Our colleagues at Oregon Public Broadcasting's Think Out Loud hosted today's announcement of the 20 finalists for this year's National Book Awards.
They report that the nominees are:
National Book Awards Finalists
Young People's Literature
Author — Title — Publisher
-- Debby Dahl Edwardson — My Name is Not Easy — Marshall Cavendish
-- Thanhha Lai — Inside Out & Back Again --Harper/HarperCollins
-- Albert Marrin — Flesh & Blood So Cheap: The Triangle Fire and Its Legacy / Alfred A. Knopf
-- Lauren Myracle — Shine — Amulet/Abrams
-- Gary D. Schmidt — Okay for Now — Clarion/HMH
Poetry
Author — Title — Publisher
-- Nikky Finney — Head Off & Split — Triquarterly/Northwestern University
-- Yusef Komunyakaa — The Chameleon Couch — FSG
-- Carl Phillips — Double Shadow — FSG
-- Adrienne Rich — Tonight No Poetry Will Serve — W.W. Norton & Company
-- Bruce Smith — Devotions — University of Chicago Press
Non-Fiction
Author — Title — Publisher
-- Deborah Baker — The Convert: A Tale of Exile and Extremism — Graywolf Press
-- Mary Gabriel — Love and Capital: Karl and Jenny Marx and the Birth of a Revolution — Little, Brown
-- Stephen Greenblatt — The Swerve: How the World Became Modern --- W.W. Norton
-- Manning Marable — Malcolm X: A Life of Reinvention — Viking
-- Lauren Redniss — Radioactive: Marie & Pierre Curie, A Tale of Love and Fallout — It: HarperCollins
Fiction
Author — Title — Publisher
-- Andrew Krivak — The Sojourn — Bellevue Literary Press
-- Tea Obreht — The Tiger's Wife -- Random House
-- Julie Otsuka — The Buddha in the Attic — Knopf
-- Edith Pearlman — Binocular Vision — Lookout
-- Jesmyn Ward — Salvage the Bones — Bloomsbury USA
The awards are administered by the nonprofit National Book Foundation. The winners are due to be announced in mid-November.

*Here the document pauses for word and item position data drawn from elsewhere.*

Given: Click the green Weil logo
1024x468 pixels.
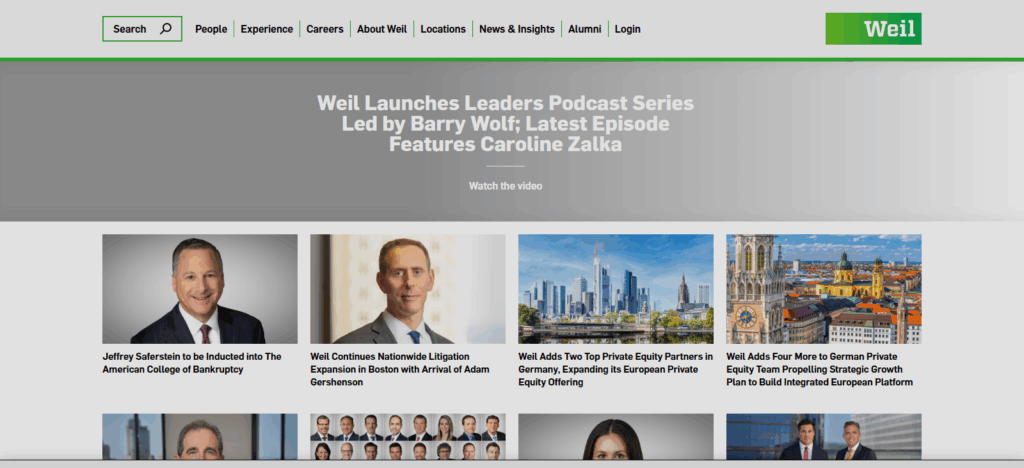Looking at the screenshot, I should click(x=873, y=29).
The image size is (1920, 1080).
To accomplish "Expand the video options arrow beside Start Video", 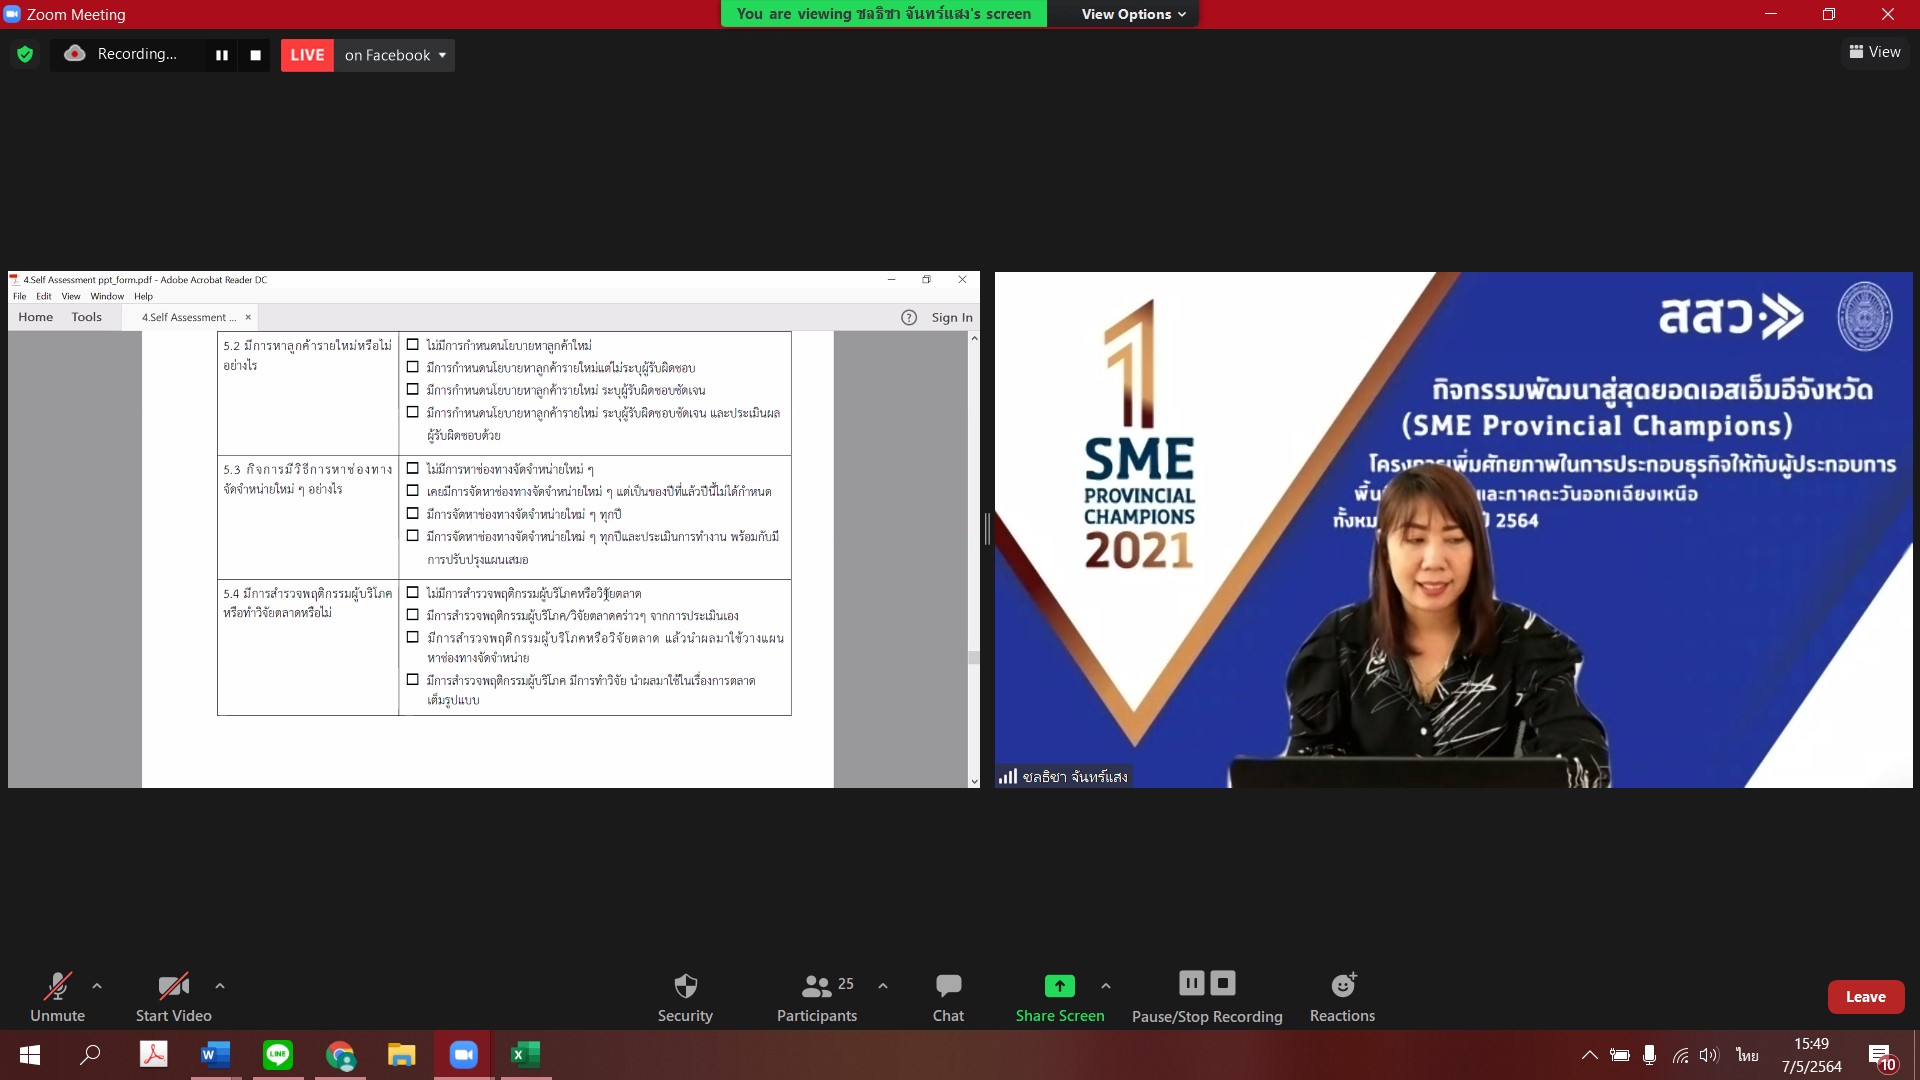I will pyautogui.click(x=220, y=986).

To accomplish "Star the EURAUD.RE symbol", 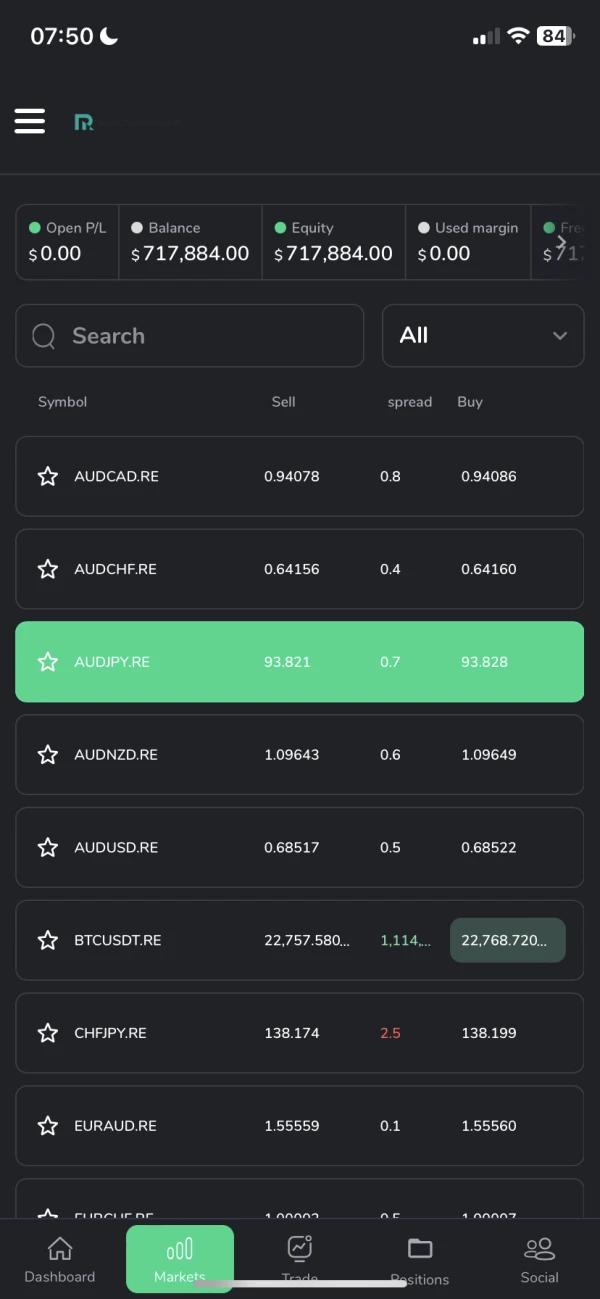I will (x=47, y=1126).
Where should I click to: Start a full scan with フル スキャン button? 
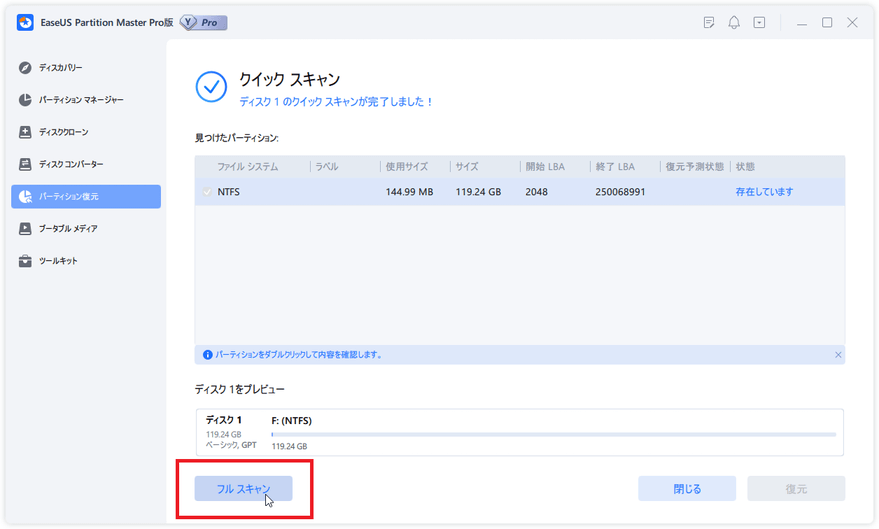244,489
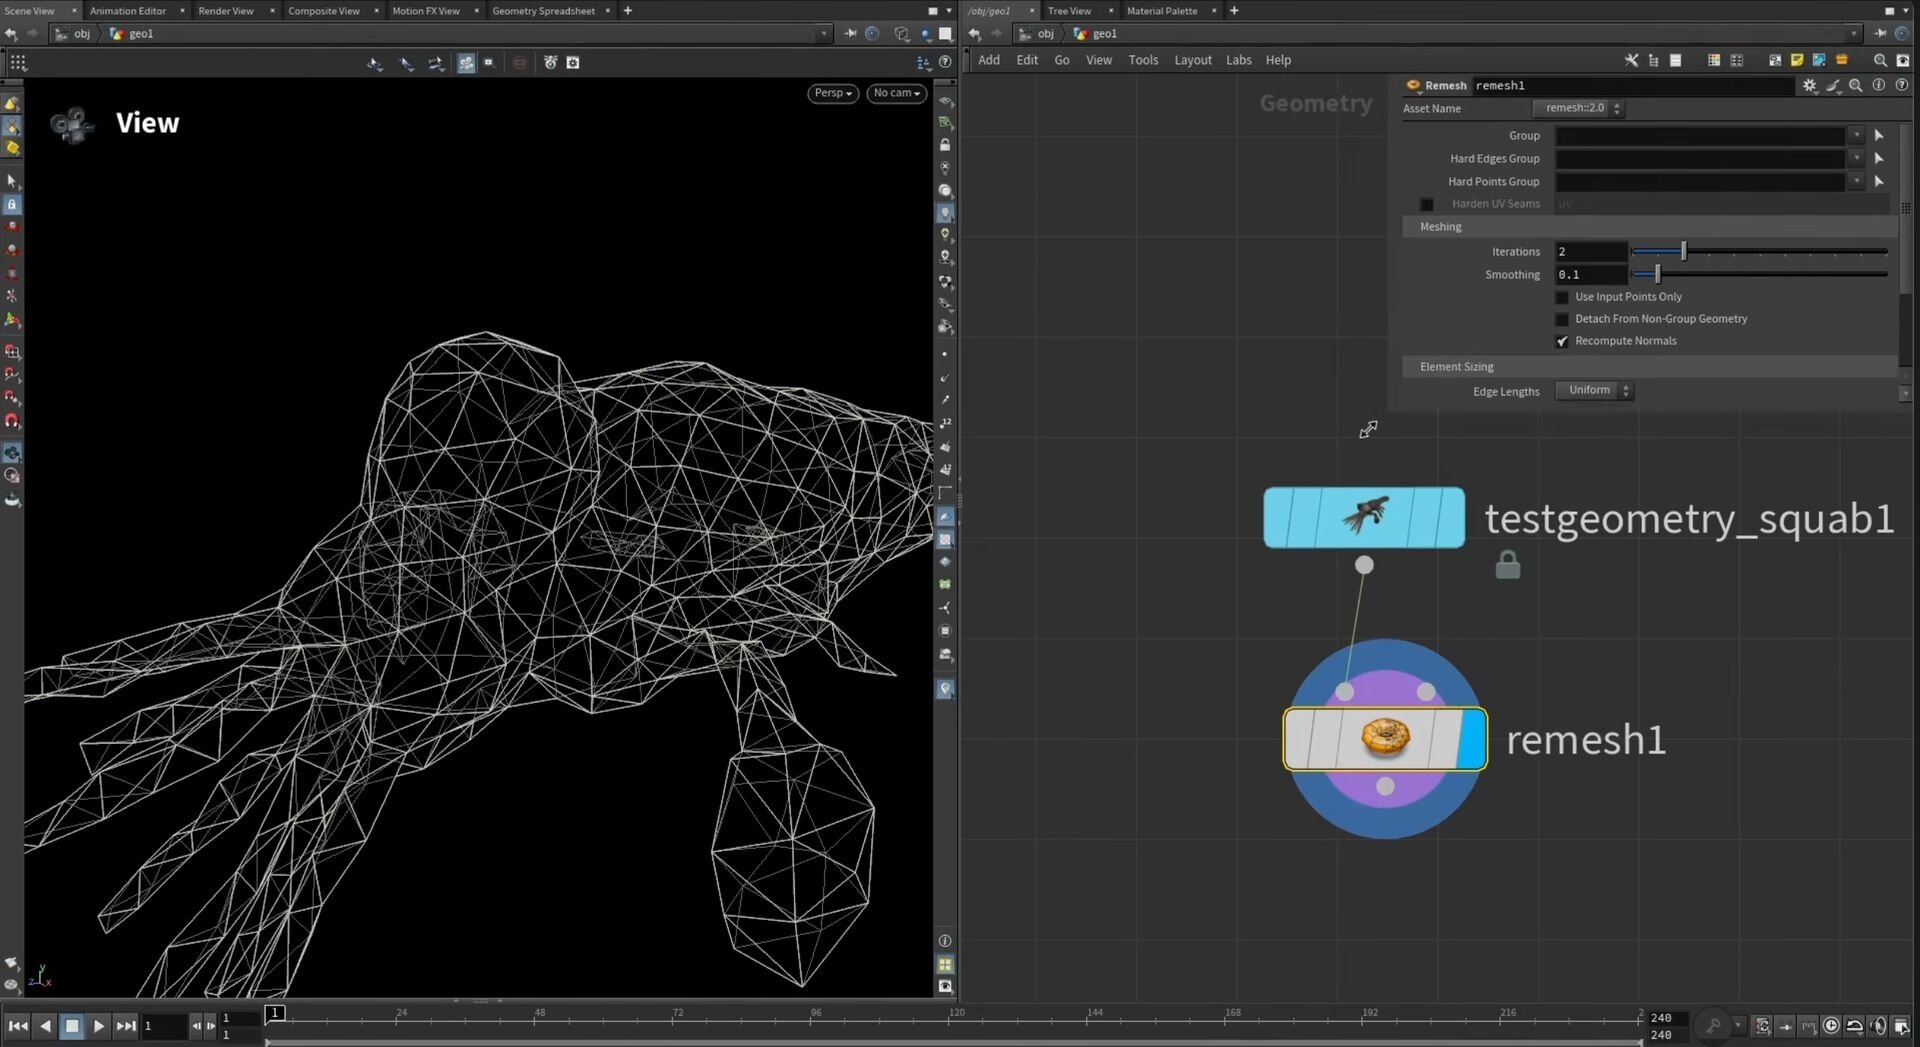This screenshot has width=1920, height=1047.
Task: Enable Detach From Non-Group Geometry checkbox
Action: (x=1562, y=319)
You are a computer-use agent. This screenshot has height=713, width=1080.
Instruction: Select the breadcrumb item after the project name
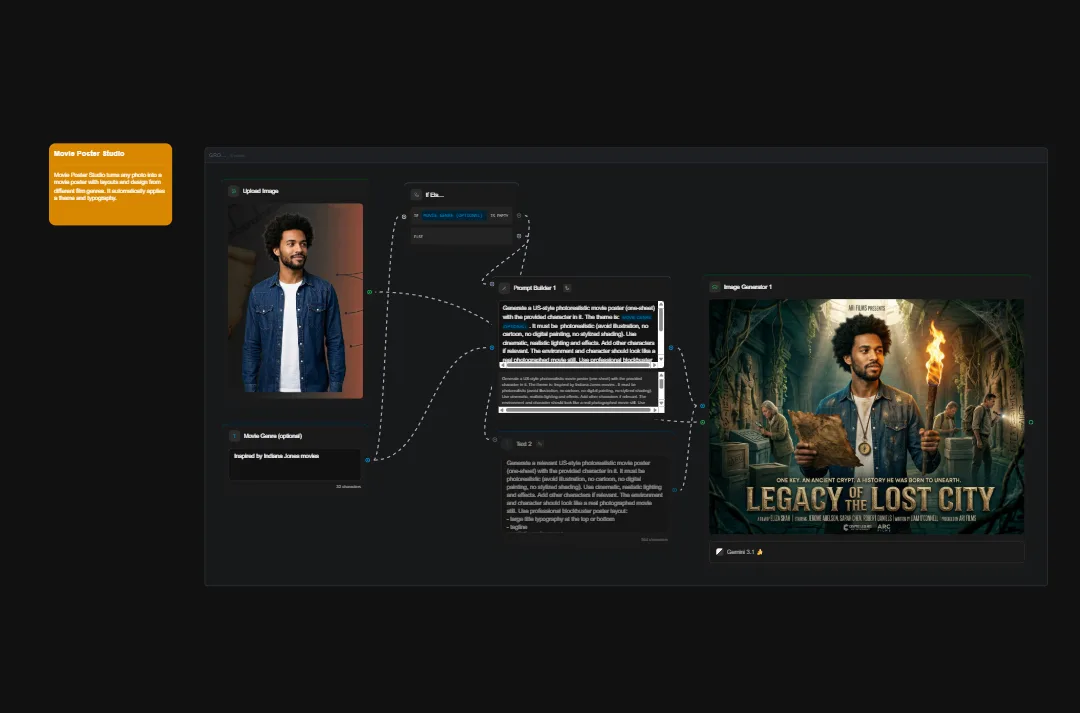[238, 157]
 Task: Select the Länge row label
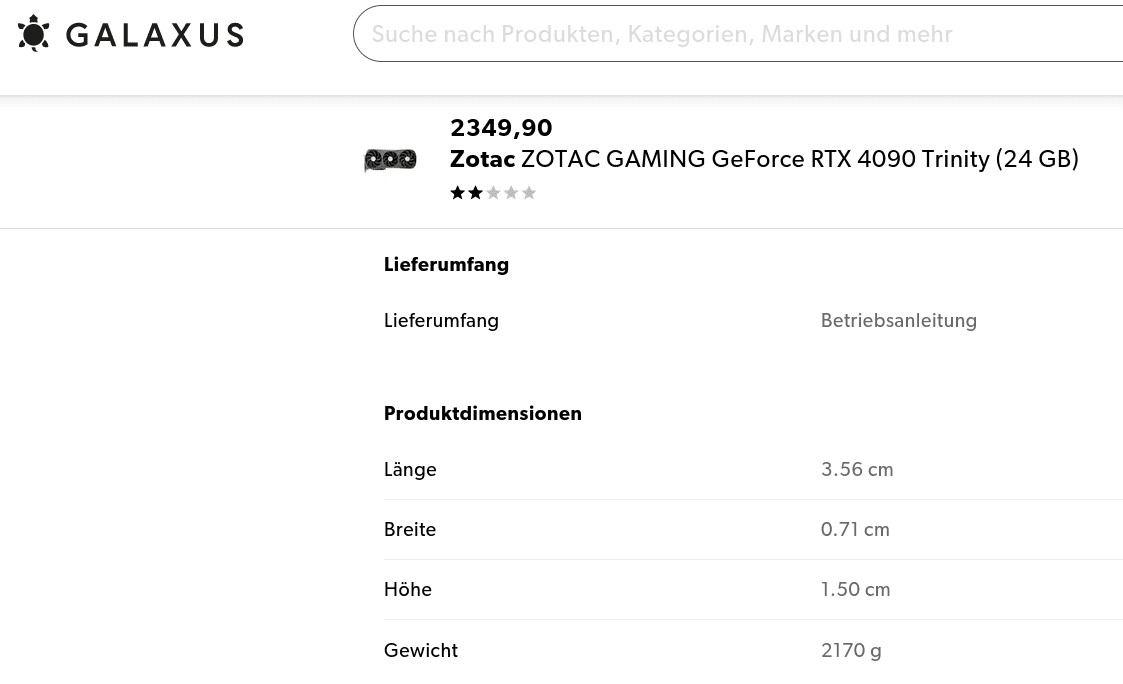point(410,470)
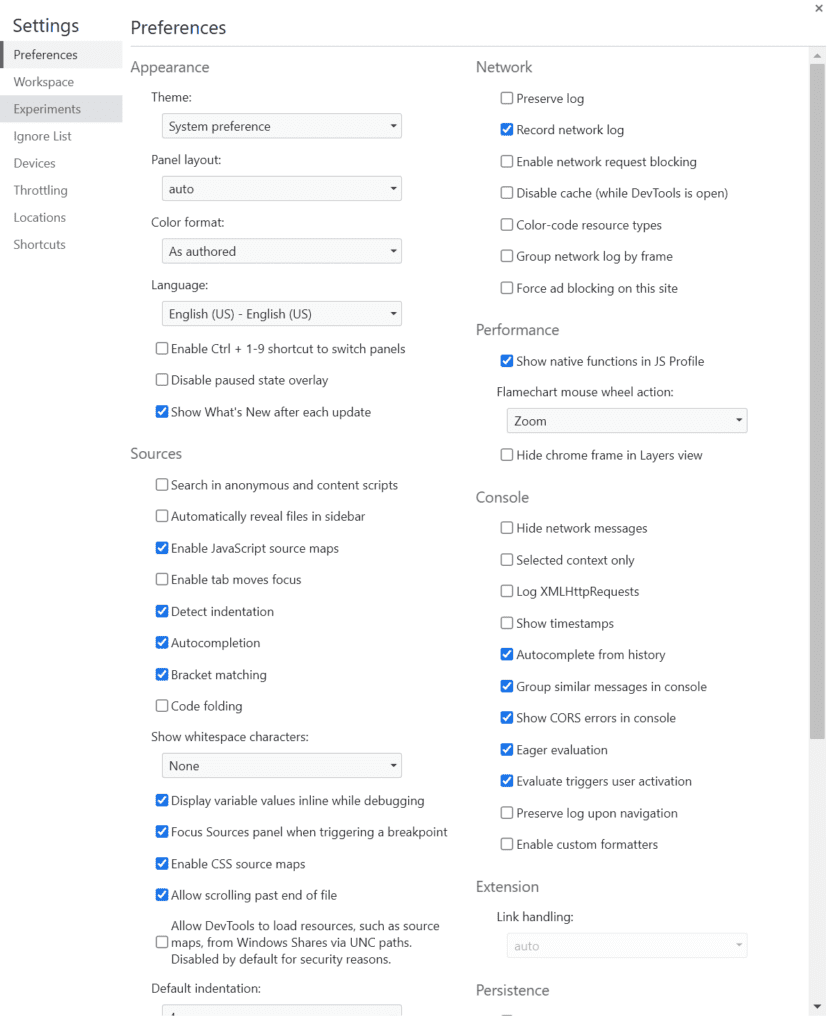Turn on Code folding option
Screen dimensions: 833x1024
point(162,706)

There's an Oregon Public Broadcasting slideshow about the awards' history, here.
The Associated Press sums up this year's nomination news with this:
"Debut novelist Tea Obreht, longtime poet Adrienne Rich and Malcolm X biographer Manning Marable, who died on the eve of his book's publication, were among the National Book Award finalists announced Wednesday.
"The list of 20 nominees, five each in four categories, included several published by small presses, from TriQuarterly to Graywolf. Fiction finalist Edith Pearlman's story collection Binocular Vision was released through Lookout Books in Wilmington, N.C., while Andrew Krivak's The Sojourn came out from Bellevue Literary Press, based at the famous hospital in New York and the publisher of Paul Harding's Pulitzer Prize-winning Tinkers."